- _INSTRUCTIONS TO FOLLOW_:
Go through the data and copy every line exactly, but not the images.

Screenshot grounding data

------------------------------

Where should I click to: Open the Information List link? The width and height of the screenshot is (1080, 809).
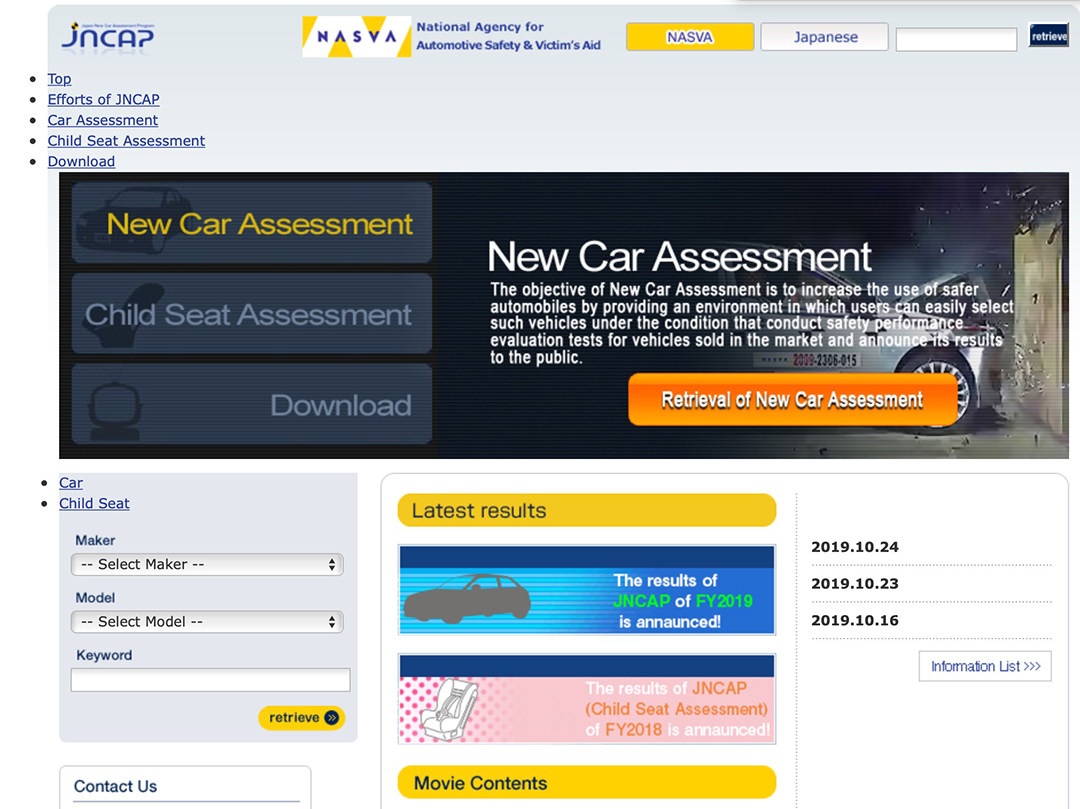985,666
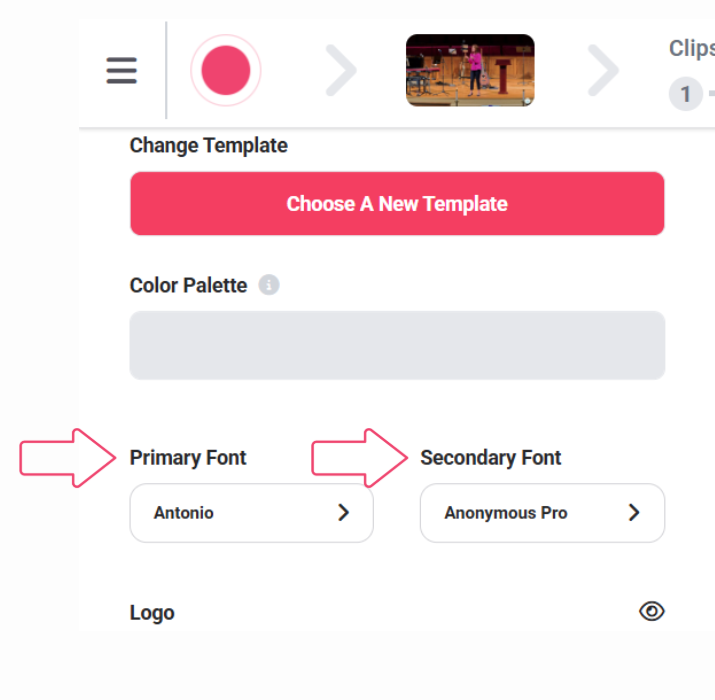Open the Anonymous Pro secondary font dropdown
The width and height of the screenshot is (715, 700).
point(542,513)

------------------------------

- _RESPONSE TO THIS TASK_:
Where should I click to: Open the Information List link? The width and height of the screenshot is (1080, 809).
985,666
Open the Anonymous Pro secondary font dropdown
The width and height of the screenshot is (715, 700).
point(542,513)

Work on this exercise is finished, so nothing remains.